A hawk perches on the hood.
Paranoid Jack throws a rock at the bird, missing by a foot. He swipes another stone from the ground and prepares to aim again when the hawk turns its head. Within its beak is one bloody eye that stares right at Jack. It throbs, slightly.
Time to jet, Jack thinks.
FLORIDA
Atlantis rises in Tampa Bay, on a baking hot Thursday without a cloud in the sky. Neptune, the King of the Sea, parades through the palm-lined streets of Tampa on a chariot drawn by oversized seahorses floating through the air. The people on the street might have been more curious about how the seahorses performed their locomotion had they not been distracted by the death toll wrought by the royal procession’s swinging tridents. Though some of the onlookers have fled to temporarily safe locations, most are petrified to the spot, wide-eyed terror engulfing their gore-flicked faces.
Neptune frowns as his own trident comes back with a beating heart speared at the end of it. He sighs and shakes it away, then wipes the tines with his silken robe. Just another day, he thinks.
He’s not the original Neptune. His parents, a triad of desiccated desert spirits, gave him the name ironically. They were disappointed when he took this job.
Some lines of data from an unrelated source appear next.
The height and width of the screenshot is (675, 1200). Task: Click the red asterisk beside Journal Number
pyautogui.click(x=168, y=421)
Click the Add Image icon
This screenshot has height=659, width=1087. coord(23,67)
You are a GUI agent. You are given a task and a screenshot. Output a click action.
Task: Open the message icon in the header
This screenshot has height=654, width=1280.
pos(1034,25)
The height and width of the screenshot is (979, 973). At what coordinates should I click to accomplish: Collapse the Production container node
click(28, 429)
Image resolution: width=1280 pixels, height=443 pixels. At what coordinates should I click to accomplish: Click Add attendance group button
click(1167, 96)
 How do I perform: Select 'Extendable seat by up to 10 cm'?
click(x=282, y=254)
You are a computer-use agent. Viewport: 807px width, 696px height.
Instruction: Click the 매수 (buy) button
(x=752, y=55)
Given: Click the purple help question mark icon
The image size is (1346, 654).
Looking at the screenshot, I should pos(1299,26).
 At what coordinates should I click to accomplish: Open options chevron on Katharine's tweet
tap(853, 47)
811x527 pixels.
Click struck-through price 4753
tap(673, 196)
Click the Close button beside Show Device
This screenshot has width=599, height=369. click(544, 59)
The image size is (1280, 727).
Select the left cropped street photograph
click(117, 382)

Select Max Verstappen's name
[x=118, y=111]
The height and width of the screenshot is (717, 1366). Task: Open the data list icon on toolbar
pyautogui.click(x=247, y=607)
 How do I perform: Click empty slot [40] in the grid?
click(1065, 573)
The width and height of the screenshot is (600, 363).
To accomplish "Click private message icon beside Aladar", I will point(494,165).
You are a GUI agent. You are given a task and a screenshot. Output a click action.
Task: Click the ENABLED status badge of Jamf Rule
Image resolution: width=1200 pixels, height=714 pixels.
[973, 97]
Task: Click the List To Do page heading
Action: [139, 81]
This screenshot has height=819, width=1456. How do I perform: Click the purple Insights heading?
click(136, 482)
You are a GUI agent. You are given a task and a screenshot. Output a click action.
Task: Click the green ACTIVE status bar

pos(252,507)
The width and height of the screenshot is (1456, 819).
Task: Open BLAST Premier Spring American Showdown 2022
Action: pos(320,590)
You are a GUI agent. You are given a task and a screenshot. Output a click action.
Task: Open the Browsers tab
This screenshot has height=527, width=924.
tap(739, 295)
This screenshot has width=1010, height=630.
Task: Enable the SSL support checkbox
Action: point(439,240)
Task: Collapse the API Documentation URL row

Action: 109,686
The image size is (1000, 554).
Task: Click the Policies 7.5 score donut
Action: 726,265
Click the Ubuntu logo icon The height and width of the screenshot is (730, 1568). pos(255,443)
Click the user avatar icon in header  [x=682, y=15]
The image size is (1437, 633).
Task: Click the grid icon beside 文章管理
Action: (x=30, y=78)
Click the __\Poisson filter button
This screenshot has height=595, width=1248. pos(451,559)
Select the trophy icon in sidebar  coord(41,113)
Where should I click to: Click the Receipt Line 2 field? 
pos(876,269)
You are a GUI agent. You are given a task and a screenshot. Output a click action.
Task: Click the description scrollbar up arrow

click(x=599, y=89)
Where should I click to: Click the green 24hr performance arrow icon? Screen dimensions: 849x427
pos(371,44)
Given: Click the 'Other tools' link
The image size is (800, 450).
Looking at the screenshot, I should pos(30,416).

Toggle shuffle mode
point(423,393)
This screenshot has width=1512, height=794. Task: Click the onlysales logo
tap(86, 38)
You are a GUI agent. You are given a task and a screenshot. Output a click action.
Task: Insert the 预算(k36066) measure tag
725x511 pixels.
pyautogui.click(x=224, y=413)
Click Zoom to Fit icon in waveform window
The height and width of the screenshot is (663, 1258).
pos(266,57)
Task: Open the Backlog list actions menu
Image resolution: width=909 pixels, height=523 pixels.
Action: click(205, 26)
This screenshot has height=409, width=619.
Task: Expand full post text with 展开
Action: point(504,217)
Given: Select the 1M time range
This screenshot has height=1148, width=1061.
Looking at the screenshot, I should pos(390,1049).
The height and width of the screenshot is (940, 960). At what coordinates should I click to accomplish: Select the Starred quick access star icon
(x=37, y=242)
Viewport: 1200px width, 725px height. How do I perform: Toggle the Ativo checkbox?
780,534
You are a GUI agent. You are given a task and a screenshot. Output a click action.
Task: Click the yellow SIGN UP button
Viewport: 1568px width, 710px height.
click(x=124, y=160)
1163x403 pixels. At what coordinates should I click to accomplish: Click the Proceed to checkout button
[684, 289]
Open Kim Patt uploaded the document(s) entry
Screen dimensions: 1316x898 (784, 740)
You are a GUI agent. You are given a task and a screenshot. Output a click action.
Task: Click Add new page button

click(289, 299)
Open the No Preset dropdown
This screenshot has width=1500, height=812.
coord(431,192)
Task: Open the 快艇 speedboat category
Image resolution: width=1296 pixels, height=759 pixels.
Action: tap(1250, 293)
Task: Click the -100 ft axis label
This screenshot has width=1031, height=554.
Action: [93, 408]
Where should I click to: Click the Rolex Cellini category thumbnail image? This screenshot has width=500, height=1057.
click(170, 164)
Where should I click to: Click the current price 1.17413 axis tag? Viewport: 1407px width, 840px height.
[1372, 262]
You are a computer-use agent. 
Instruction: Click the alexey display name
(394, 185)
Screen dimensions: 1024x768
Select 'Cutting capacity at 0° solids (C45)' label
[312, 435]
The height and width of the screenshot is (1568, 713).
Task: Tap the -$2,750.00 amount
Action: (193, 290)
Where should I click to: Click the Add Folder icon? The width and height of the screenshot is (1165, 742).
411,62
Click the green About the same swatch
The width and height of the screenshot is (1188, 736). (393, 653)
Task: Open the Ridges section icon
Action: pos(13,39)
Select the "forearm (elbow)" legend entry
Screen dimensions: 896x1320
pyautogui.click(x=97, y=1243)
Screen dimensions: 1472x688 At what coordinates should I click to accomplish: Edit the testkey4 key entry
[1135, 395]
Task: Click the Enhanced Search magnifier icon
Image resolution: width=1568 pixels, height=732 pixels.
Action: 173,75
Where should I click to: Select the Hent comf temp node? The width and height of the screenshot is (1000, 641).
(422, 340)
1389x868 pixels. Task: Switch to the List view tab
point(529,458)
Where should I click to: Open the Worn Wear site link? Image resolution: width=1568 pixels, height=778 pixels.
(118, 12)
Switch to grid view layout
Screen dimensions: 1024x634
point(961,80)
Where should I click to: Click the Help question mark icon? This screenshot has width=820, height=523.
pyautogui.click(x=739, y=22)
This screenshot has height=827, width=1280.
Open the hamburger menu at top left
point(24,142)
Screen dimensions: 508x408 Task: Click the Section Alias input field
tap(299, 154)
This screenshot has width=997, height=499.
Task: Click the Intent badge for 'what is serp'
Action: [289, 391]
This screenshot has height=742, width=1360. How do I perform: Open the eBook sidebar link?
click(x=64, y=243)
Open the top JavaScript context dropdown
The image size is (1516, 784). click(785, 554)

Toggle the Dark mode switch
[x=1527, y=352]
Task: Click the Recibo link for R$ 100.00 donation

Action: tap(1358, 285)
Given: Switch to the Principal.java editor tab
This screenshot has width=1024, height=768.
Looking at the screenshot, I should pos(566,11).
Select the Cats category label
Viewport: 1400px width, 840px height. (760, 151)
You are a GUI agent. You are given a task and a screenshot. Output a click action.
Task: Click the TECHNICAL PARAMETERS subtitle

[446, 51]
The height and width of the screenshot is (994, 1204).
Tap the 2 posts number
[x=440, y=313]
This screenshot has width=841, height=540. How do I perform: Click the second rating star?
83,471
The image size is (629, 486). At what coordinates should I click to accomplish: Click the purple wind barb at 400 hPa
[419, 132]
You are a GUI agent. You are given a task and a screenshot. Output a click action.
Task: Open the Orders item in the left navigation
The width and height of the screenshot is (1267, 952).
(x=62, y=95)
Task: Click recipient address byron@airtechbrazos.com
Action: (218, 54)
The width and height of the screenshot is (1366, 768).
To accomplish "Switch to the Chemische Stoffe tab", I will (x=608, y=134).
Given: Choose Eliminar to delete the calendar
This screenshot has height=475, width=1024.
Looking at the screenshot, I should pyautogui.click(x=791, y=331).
“I’ll be back for the holidays,” he’d said, and he’d really tried. But life under the sea had changed poor Neptune’s physiology in such a way that he can never go home without suffering extreme physical distress. His parents asked him not to return after he’d run up their water bill by taking eight showers a day.
“I am the mighty water god!” he bellows, though he can’t really claim the title. Another disappointment for his folks. If he’d stayed in the Painted Desert like they wanted him to, he’d have been at least a minor household deity by now, if not yet a true god.
Neptune bids his lackeys to set up his throne on the set of a Girls Gone Wild production, after flattening the director with a blast of his aqua-ray. He wonders if he’ll ever be satisfied with his life, or if he’ll just keep on running the same patterns over and over again.
He just wants to be happy. Is that too much to ask?
DELAWARE
The citizens of the Amalgamated Corporate State of Delaware are shrinking. It’s the only way to fit all fifty million of them in a plot of land as large as some billionaires’ backyards.
They’ve been hiding these extra people for decades, those crafty Delawareans. Each normal-sized resident of the First State keeps several dozen of the small people around his or her house: in the breadbox, in the closet, in the dryer. God help you if you forget to remove the small people before you run a load.
The small people are engaged in the creation of tiny tracking chips, which are installed in credit cards issued by the state to each and every red-blooded debt source in the nation. Day and night, they toil with their machines, creating chips no wider than a human hair.
Nona’s getting sick of the small people who live in her sock drawer. The buzzing of the machinery depresses her. Once, they started a fire.
She wonders what the chips are tracking. She’s asked the Grand Elders of the credit card company she works for about it, but she’s just a lowly data entry clerk and these things are not for her to know. Nona’s stopped using her own cards entirely, risking the wrath of the Corp Corps when she skips by them in her wallet on her way to the cash.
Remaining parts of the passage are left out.